Sure, the above code used a lot of things a pure lambda calculus would never use. But this got me thinking - just how far can you go with functional Python?

Building up to “Hello World”

Based on how big the text above is, you’ve probably guessed that this isn’t going to be as simple as it traditionally is.

Setting some ground rules

The book A Gentle Introduction to Haskell states

Because Haskell is a purely functional language, all computations are done via the evaluation of expressions (syntactic terms) to yield values (abstract entities that we regard as answers). Examples of expressions include atomic values such as the integer 5, the character ‘a’, and the function \x -> x+1, as well as structured values such as the list [1,2,3] and the pair (‘b’,4).

Thus, I’m going to give myself the liberty of using the above Python datatypes, though I argue it’s possible to recreate all of the above using binary encodings of the form

True = lambda x,y: x
False = lambda x,y: y
Ife = lambda b,x,y: b(x,y)

Moving onwards, let’s stick to the atomic types and lambda alone.

Evaluating expressions

The biggest hurdle I then faced is that there’s no clear way to run this cursed code. That is, suppose I write in the Python repl

>>> lambda _:'Hello World'
<function <lambda> at 0x102d1f520>

How can I evaluate such a function? Sure, there’s the obvious

>>> a = lambda _:'Hello World'
>>> a(_)
'Hello World'

But, there’s also the lesser obvious

>>> (lambda _:_(_)) (lambda _:'Hello World')
'Hello World'

This is legal python code. Don’t believe me? Copy it into your favorite Python repl, or if you’ll entertain me, the block below:

python

If you tried playing around with the above repl, you’ll noticed that its cursed in many ways. In particular, it only remembers one line of code, and only outputs something when you put it in a print statement.

The one line rule

That’s right - I decided to make this challenge even harder by instantiating one more restriction: only one line of code. This is why (lambda _:_(_)) (lambda _:'Hello World') was so crucial - and why the interactive Python repl above is so cursed. Unlike the a(_) evaluation, this one works inline.

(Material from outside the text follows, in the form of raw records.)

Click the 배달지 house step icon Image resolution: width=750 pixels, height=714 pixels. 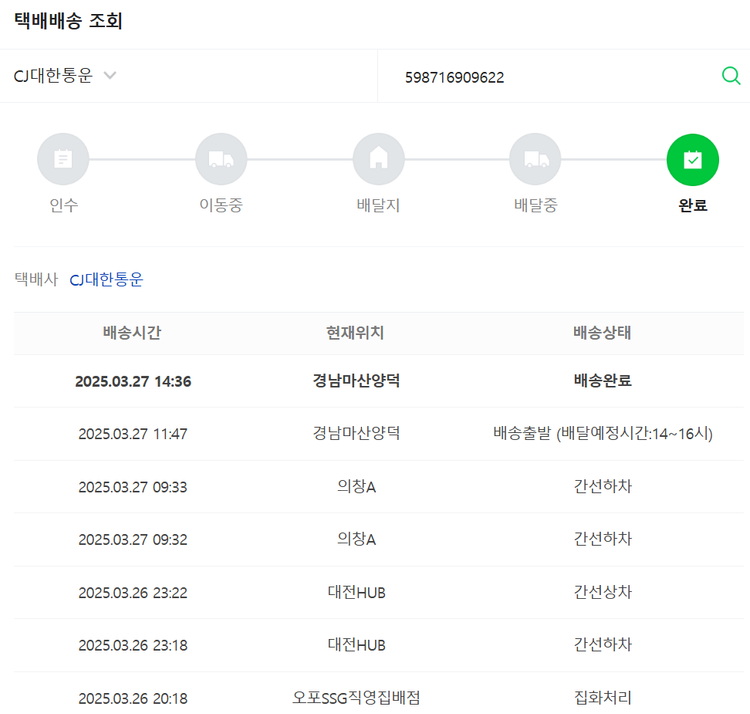click(x=378, y=159)
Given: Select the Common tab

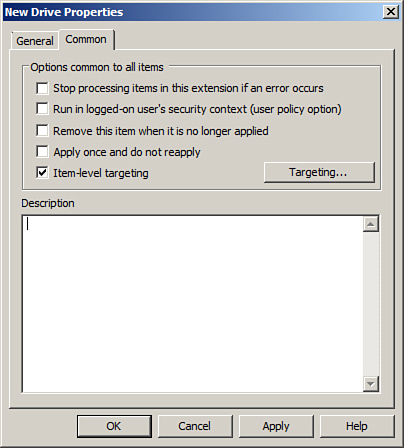Looking at the screenshot, I should tap(86, 39).
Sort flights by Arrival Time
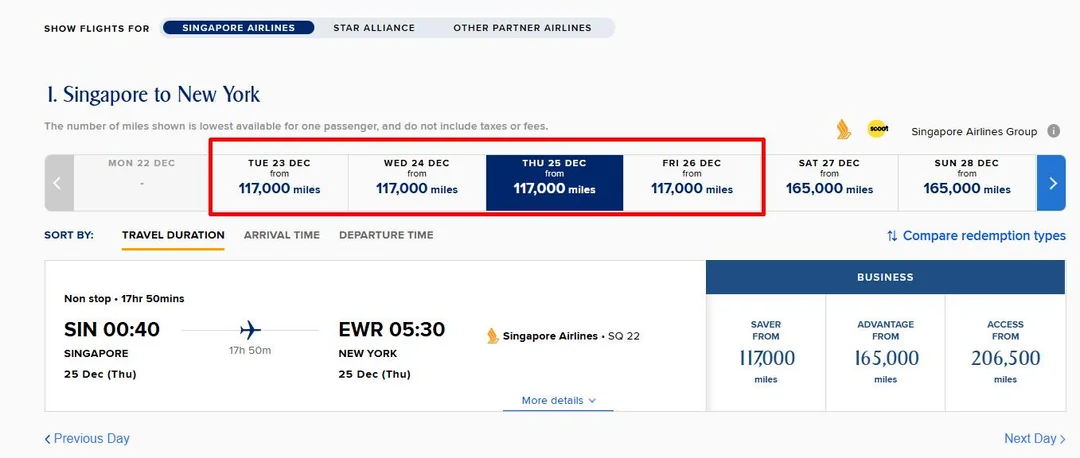 click(282, 235)
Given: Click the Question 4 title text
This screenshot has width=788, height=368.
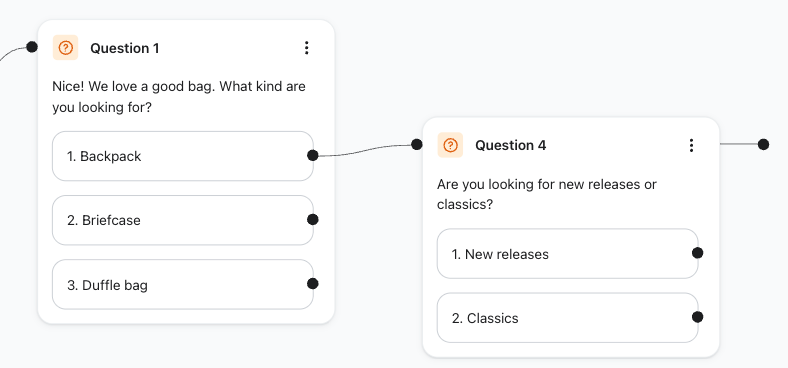Looking at the screenshot, I should (510, 145).
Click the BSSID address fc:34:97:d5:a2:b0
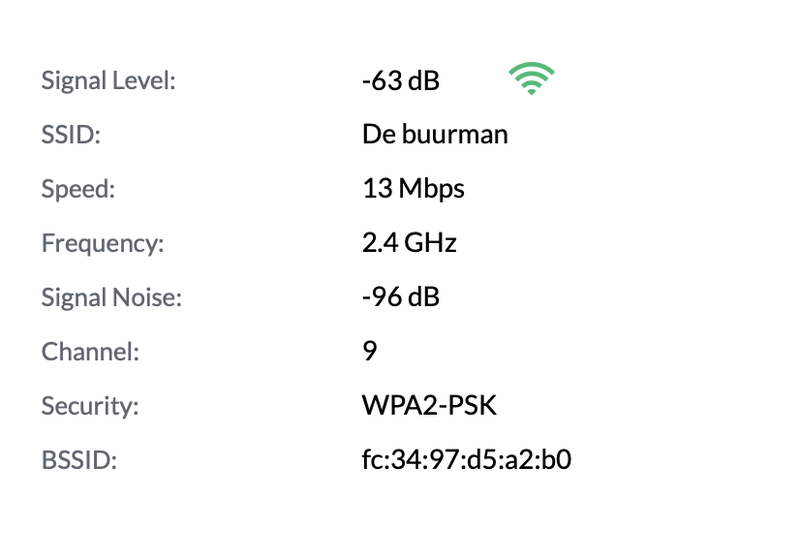Viewport: 800px width, 560px height. 466,460
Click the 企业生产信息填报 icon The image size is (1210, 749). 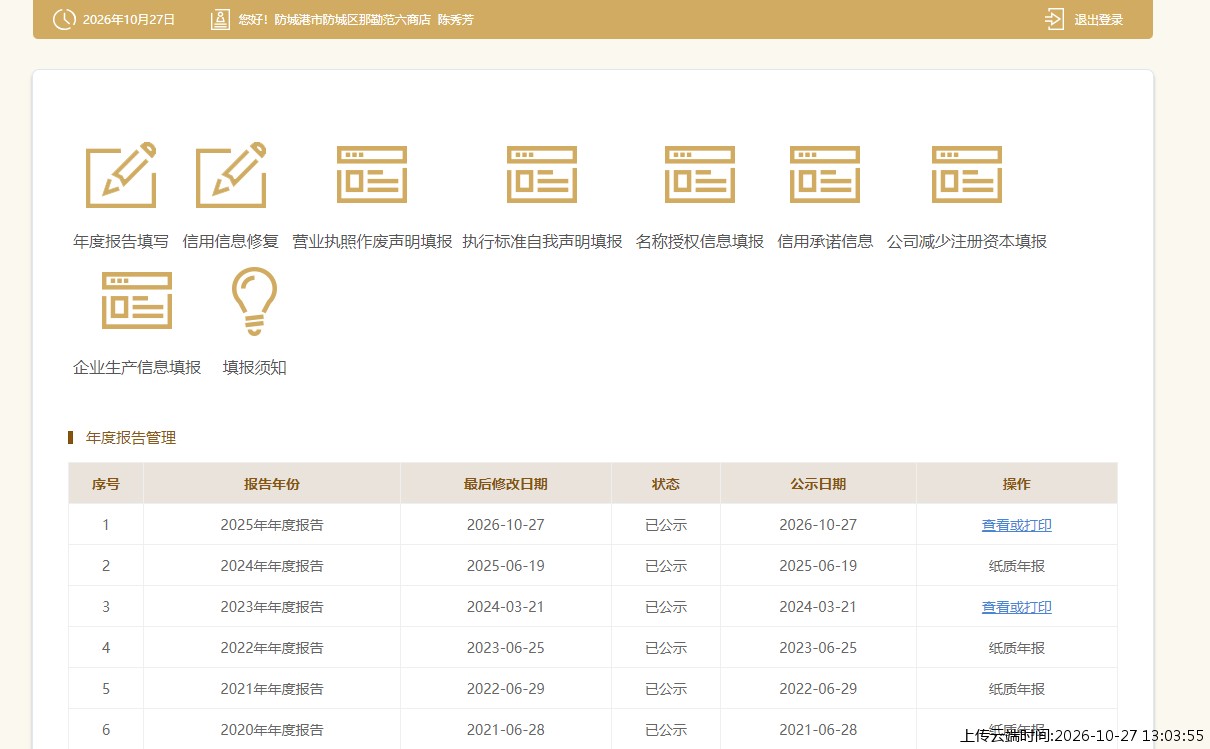(x=137, y=301)
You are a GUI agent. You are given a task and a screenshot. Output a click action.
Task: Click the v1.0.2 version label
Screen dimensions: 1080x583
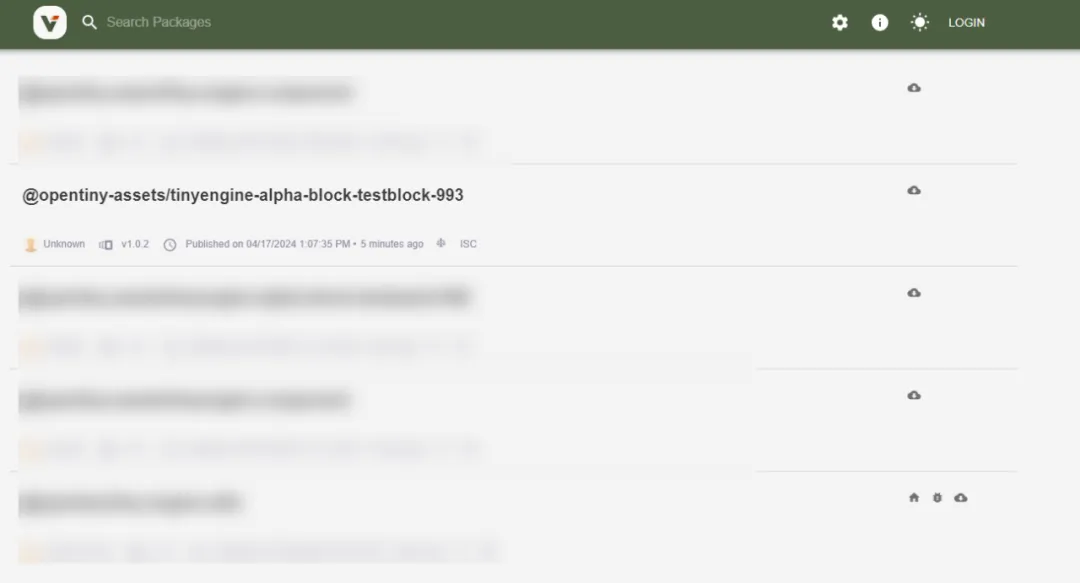click(135, 244)
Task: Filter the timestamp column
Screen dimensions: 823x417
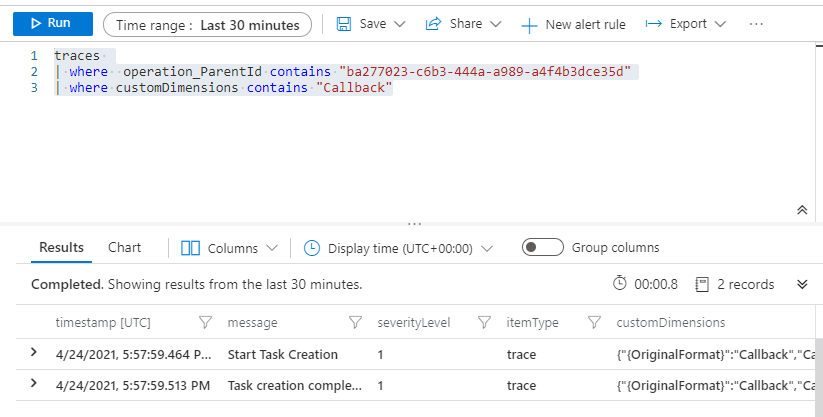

So, let’s take a moment to digest what (lambda _:_(_)) (lambda _:'Hello World') means.

First lambda _:_(_) is just a Pythonic way of defining a function, that given an input function, will call said input function on itself. Recall that, in terms of normal Python functions a = lambda _:_(_) is equivalent to

def a(f):
    return f(f)

I think of this as a baseless, pseudo-recursion. Indeed,

>>> a = lambda _:_(_)
>>> a(a)
Traceback (most recent call last):
  File "<stdin>", line 1, in <module>
  File "<stdin>", line 1, in <lambda>
  File "<stdin>", line 1, in <lambda>
  File "<stdin>", line 1, in <lambda>
  [Previous line repeated 996 more times]
RecursionError: maximum recursion depth exceeded

Thus, the expression (lambda _:_(_))(in) is an anonymous function that evaluates an input function in with in as its input. As such

>>> (lambda _:_(_))(print("Hello World"))
Hello World
Traceback (most recent call last):
  File "<stdin>", line 1, in <module>
  File "<stdin>", line 1, in <lambda>
TypeError: 'NoneType' object is not callable

because print() in Python returns None. However

>>> (lambda _:_(_))(lambda _:print("Hello World"))
Hello World

works without issue. This is because we’re just giving the second lambda itself as input, the second lambda ignores this input, and then successlly runs print("Hello World") since its technically been called and evaluated.

This is great and all, but can’t we just do print("Hello World") outright? After all, we’re allowing (and are somewhat forced to) use print. Why would we need to use two lambdas to wrap a function like this?

Behold, loops!

This buildup to “Hello World” migh as well be a buildup to loops. Since str is technically not an atomic type, I’ve left you hanging without a proof that we can concatenate atomic chars into one string.